Rewrite the lines below as a JSON list of strings, one string per line, skipping blank lines.

-- start of Information provided --

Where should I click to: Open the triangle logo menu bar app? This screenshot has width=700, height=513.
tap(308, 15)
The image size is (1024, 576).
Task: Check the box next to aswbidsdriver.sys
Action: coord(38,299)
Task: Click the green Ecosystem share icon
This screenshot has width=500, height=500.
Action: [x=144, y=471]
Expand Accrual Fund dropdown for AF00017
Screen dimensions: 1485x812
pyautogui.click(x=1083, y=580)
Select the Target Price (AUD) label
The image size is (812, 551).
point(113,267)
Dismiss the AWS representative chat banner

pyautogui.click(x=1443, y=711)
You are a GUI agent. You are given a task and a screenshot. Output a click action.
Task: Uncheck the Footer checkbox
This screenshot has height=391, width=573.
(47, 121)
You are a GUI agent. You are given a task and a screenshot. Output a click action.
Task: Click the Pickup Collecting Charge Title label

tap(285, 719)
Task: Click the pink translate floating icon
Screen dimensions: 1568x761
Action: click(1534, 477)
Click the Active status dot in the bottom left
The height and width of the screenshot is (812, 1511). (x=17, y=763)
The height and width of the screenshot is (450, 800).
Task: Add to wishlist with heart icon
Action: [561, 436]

-- end of Information provided --

## Answer to the problem
[
  "Where should I click to: Open the triangle logo menu bar app? This screenshot has width=700, height=513.",
  "tap(308, 15)",
  "The image size is (1024, 576).",
  "Task: Check the box next to aswbidsdriver.sys",
  "Action: coord(38,299)",
  "Task: Click the green Ecosystem share icon",
  "This screenshot has width=500, height=500.",
  "Action: [x=144, y=471]",
  "Expand Accrual Fund dropdown for AF00017",
  "Screen dimensions: 1485x812",
  "pyautogui.click(x=1083, y=580)",
  "Select the Target Price (AUD) label",
  "The image size is (812, 551).",
  "point(113,267)",
  "Dismiss the AWS representative chat banner",
  "pyautogui.click(x=1443, y=711)",
  "You are a GUI agent. You are given a task and a screenshot. Output a click action.",
  "Task: Uncheck the Footer checkbox",
  "This screenshot has height=391, width=573.",
  "(47, 121)",
  "You are a GUI agent. You are given a task and a screenshot. Output a click action.",
  "Task: Click the Pickup Collecting Charge Title label",
  "tap(285, 719)",
  "Task: Click the pink translate floating icon",
  "Screen dimensions: 1568x761",
  "Action: click(1534, 477)",
  "Click the Active status dot in the bottom left",
  "The height and width of the screenshot is (812, 1511). (x=17, y=763)",
  "The height and width of the screenshot is (450, 800).",
  "Task: Add to wishlist with heart icon",
  "Action: [561, 436]"
]